Winner of a jury citation at the 1981 Festival dei Popoli.
Beatrice Alda and Jennifer Brooke's film introduces us to five main subjects, both men and women, who finally came out as gay or had a sex change in their 50s, 60s or 70s and explores "what ultimately led these dynamic individuals to make the liberating choice to live openly and honestly amongst their family, friends and community…perhaps for the first time in their lives."
Winner of Best Documentary at Spain's Cinehomo fest and at the Long Island Film Expo.
Since David Lynch asks at the start of the trailer below, I’ll say I not only recall the general time when I really started getting into music — as in no longer listening to silly stuff like The Monkees and soundtracks rather than albums — was 20 years ago, when I was a freshman in high school. And, oh what a coincidence, it included buying Pearl Jam’s Ten. Now two decades later, Cameron Crowe, who directed members of the band (as Citizen Dick) in “Singles,” delivers a definitive music doc long in the making.
First runner-up for the Cadillac People's Choice Award for documentary at the 2011 Toronto International Film Festival.
Also available on Blu-ray.
"The People vs. George Lucas"
Was "Star Wars" the most important thing in your life until the prequels came and killed everything you believed in? Even if you're not that extreme, you might want to check out Alexandre O. Philippe's documentary on the disturbance in the force of fandom ever since "The Phantom Menace" met the disappointment of audiences in 1999. Features interviews with still-loyal fans, haters and celebs like Neil Gaiman, mixed with fan films based on the "Star Wars" and "Indiana Jones" movies.
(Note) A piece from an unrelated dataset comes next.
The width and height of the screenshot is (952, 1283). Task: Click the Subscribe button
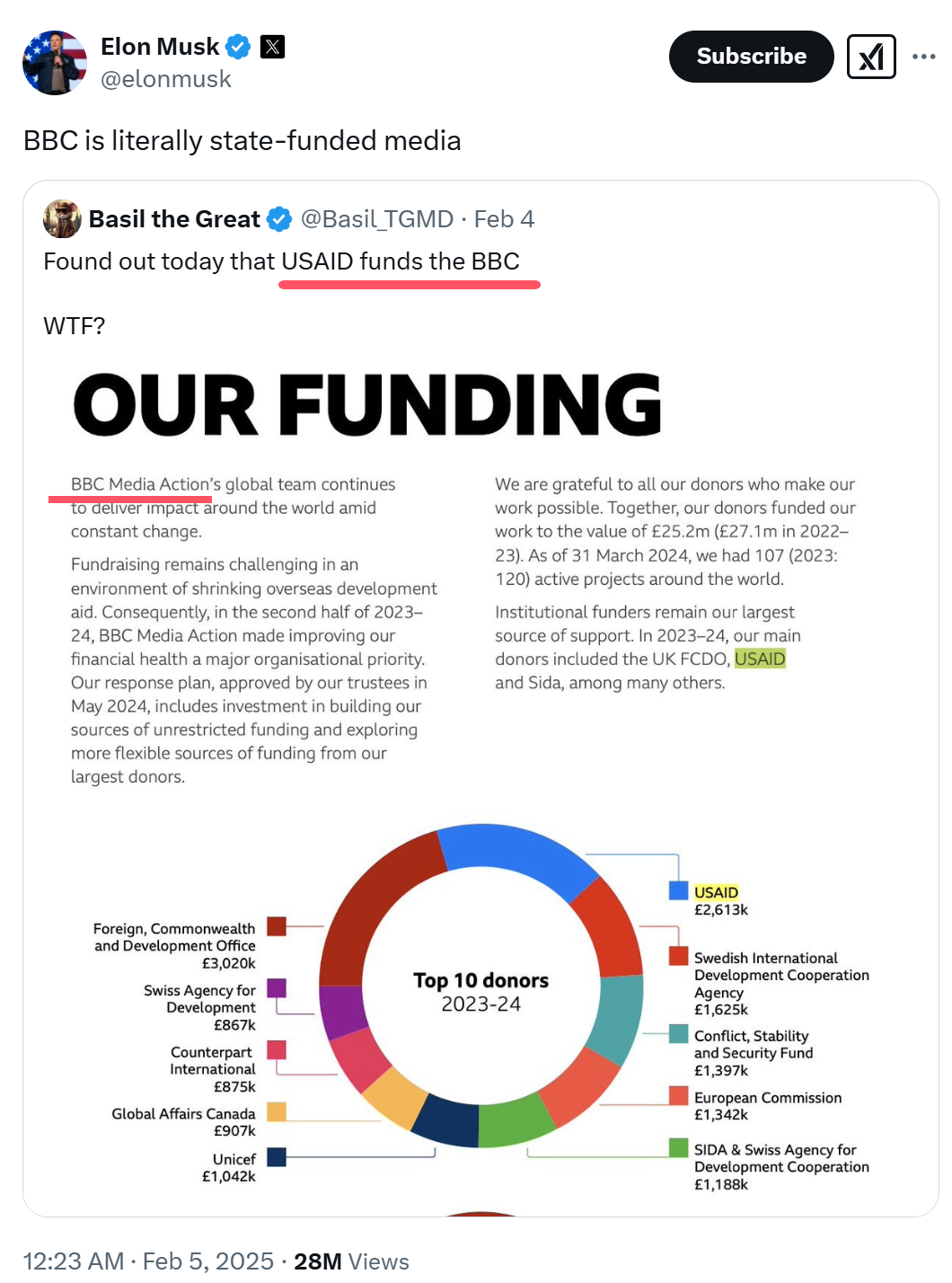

"The Art of Filmmaking" Box Set
In this collection from First Run Features, you get five craft-specific documentaries about, yes, the art of filmmaking. There's the anecdote-heavy film "Tales from the Script," which is directed by Peter Hanson (who appears in "The People vs. George Lucas") and features interviews with such writers as John Carpenter, Paul Schrader and Shane Black and will probably scare any hopefuls into any other occupation but screenwriting.
There's the AFI-cooperated interactive four-hour film "Directors: Life Behind the Camera," which features everyone from Robert Altman to George Lucas to Martin Scorsese to David Zucker.
There's Carl-Gustav Nykvist's "Light Keeps Me Company," about his cinematographer father, Sven Nykvist, which features interviews with Woody Allen, Ingmar Bergman, Vittorio Storaro and many others.
There's "Lavender Limelight: Lesbians in Film," which focuses on lesbian filmmakers Cheryl Dunye, Su Friedrich, Jennie Livingston, Heather MacDonald, Maria Maggenti, Monika Treut, and Rose Troche.
And most important, perhaps, to doc fans is Pepita Ferrari's "Capturing Reality: The Art of Documentary," which features interviews with the following nonfiction filmmakers, among many others: Nick Broomfield, Patricio Guzman, Werner Herzog, Kim Longinotto, Albert Maysles, Laura Poitras, Errol Morris, Kevin Macdonald, Jessica Yu, Barry Stevens, Scott Hicks, Hubert Sauper and Jean-Xavier de Lestrade.